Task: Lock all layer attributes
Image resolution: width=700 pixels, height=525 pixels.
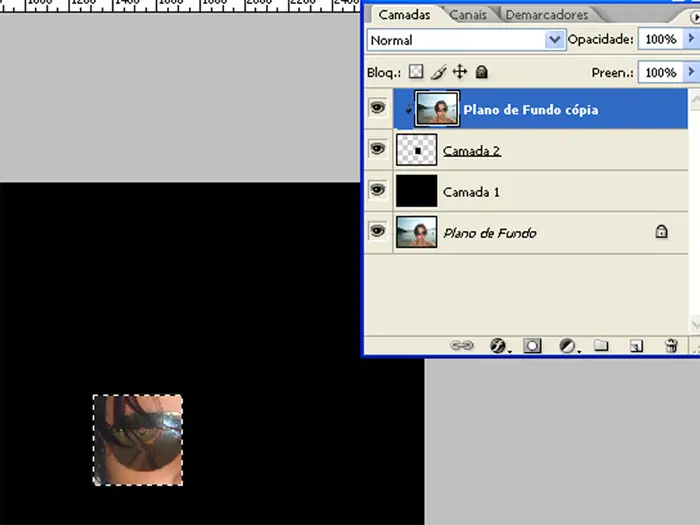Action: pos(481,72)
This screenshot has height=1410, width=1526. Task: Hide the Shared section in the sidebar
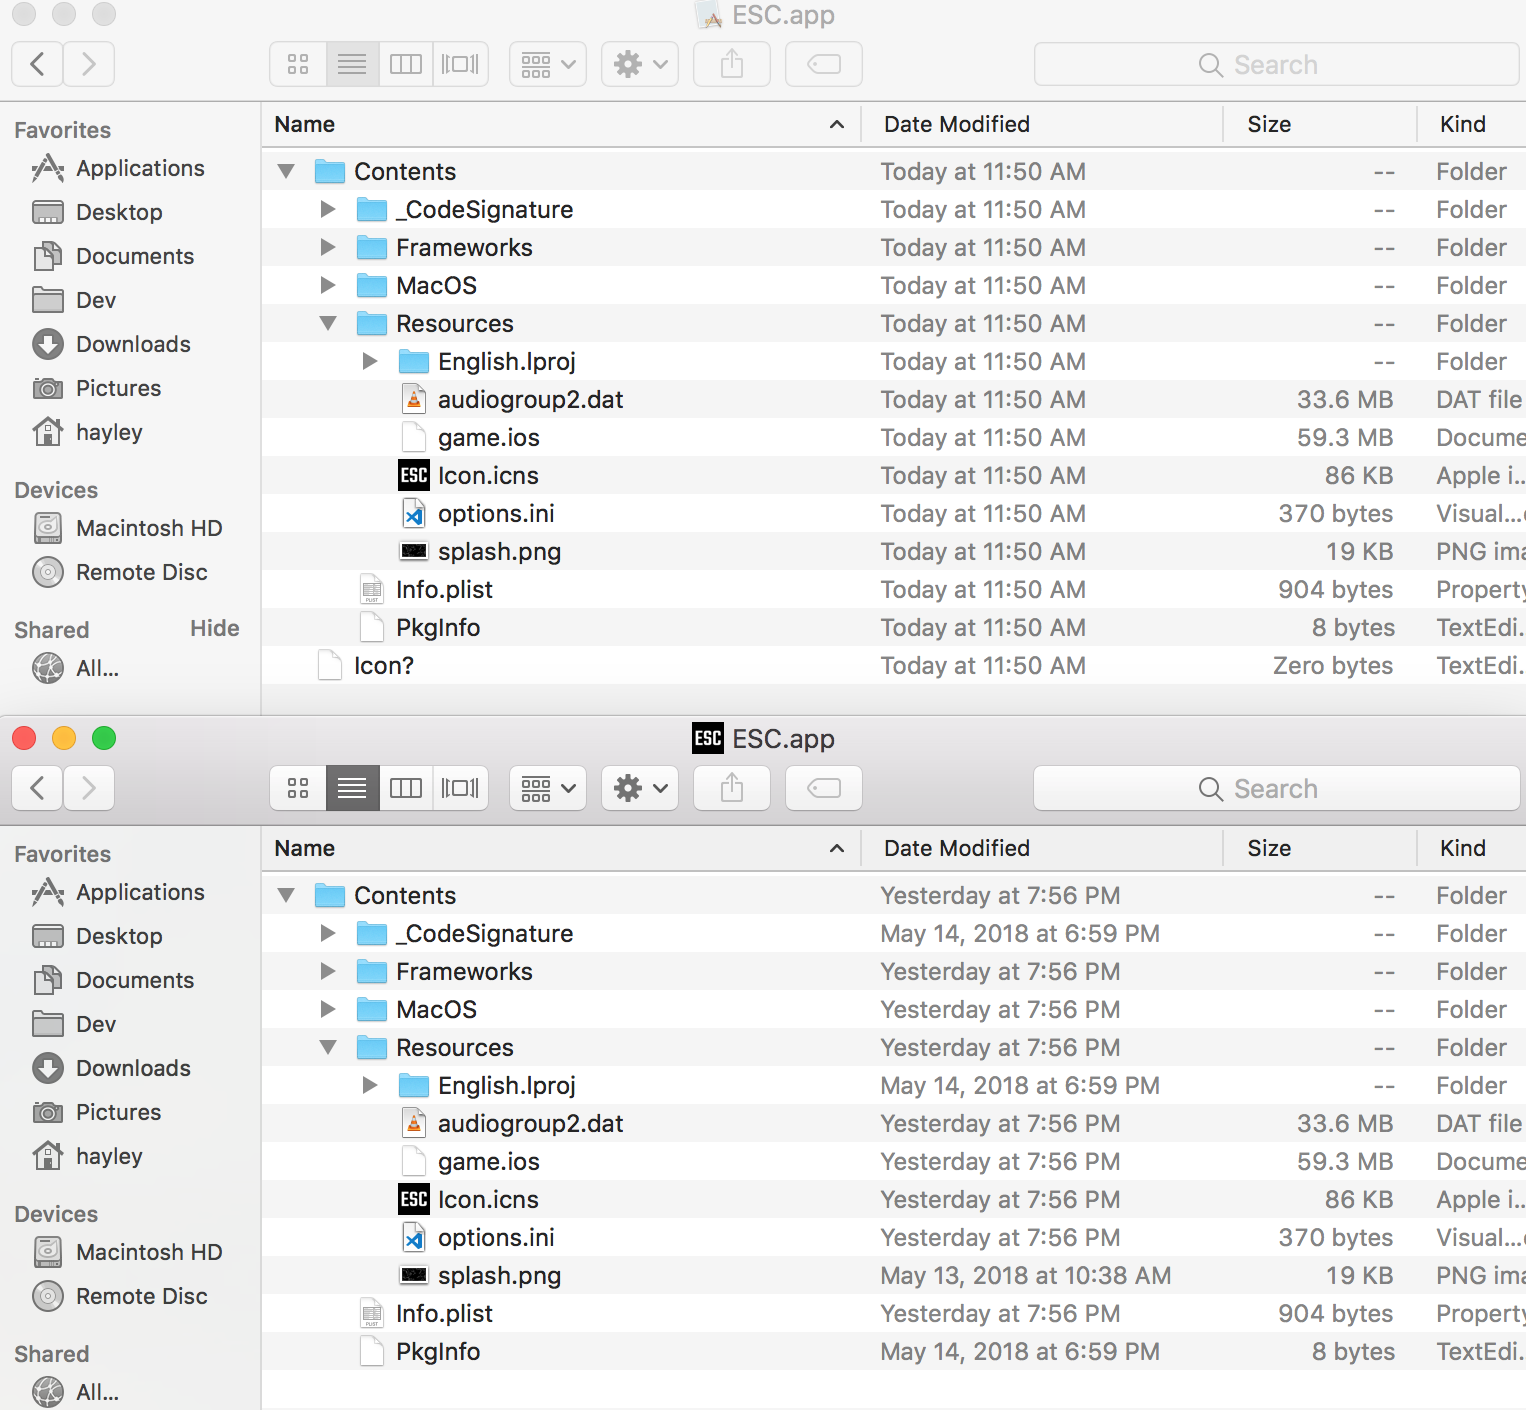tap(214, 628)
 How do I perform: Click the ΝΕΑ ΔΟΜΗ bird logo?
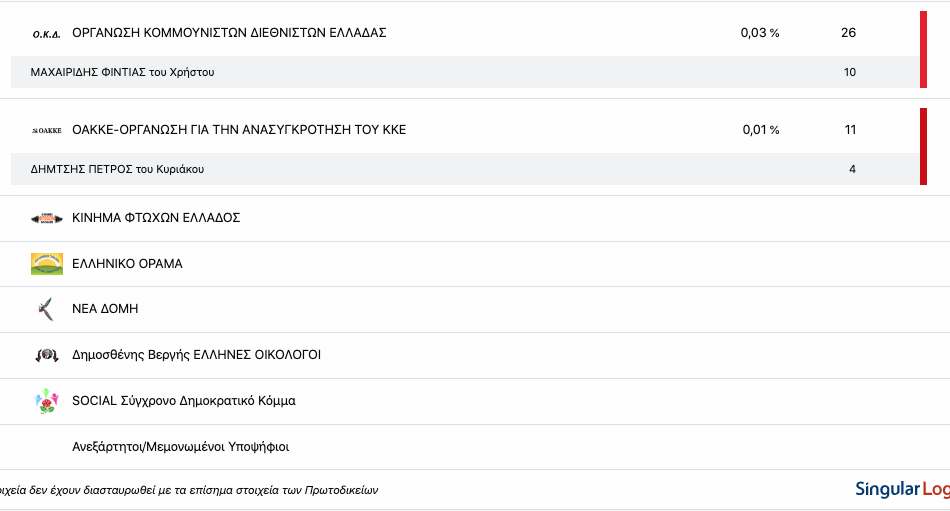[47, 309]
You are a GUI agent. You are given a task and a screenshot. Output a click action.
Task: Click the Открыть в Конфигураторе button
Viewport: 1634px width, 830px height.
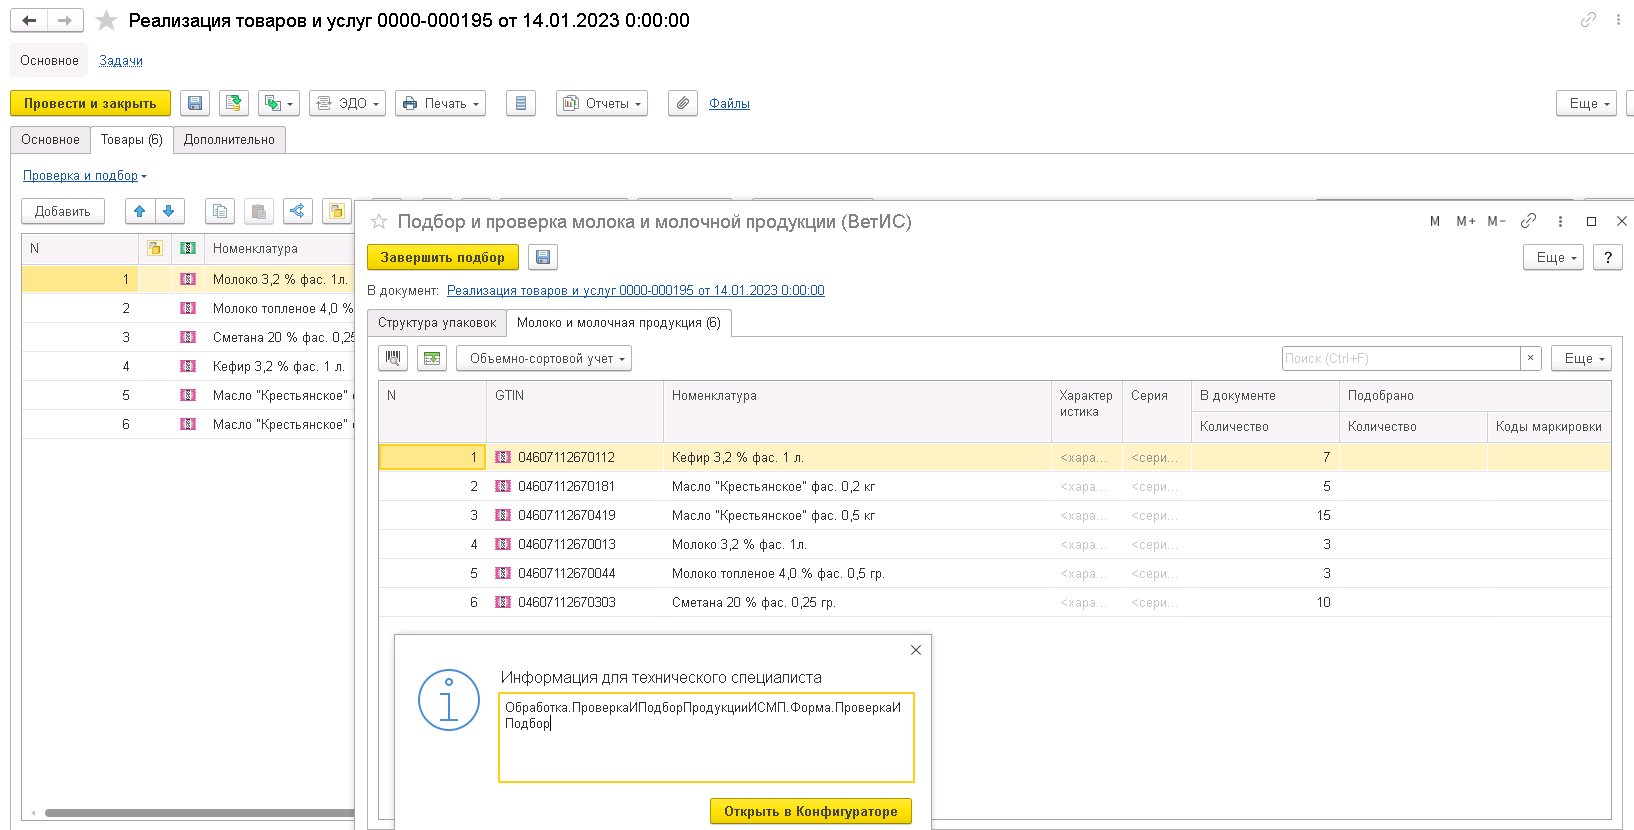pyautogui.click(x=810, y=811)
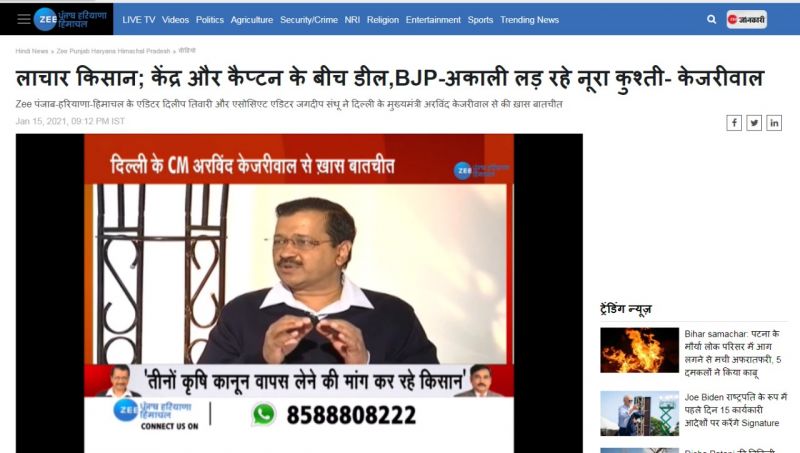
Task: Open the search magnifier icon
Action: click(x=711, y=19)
•••
Leaving all pictures out, output exactly the lines of the material above from the line with "Image resolution: width=700" to the line with "Task: Click the", both included.

TASK RESULT.
Image resolution: width=700 pixels, height=525 pixels.
Action: pos(481,72)
This screenshot has height=1410, width=1526. Task: Hide the Shared section in the sidebar
tap(214, 628)
 How do I perform: Click the ΝΕΑ ΔΟΜΗ bird logo?
[47, 309]
You are a GUI agent. You are given a task and a screenshot. Output a click action.
Task: Click the Открыть в Конфигураторе button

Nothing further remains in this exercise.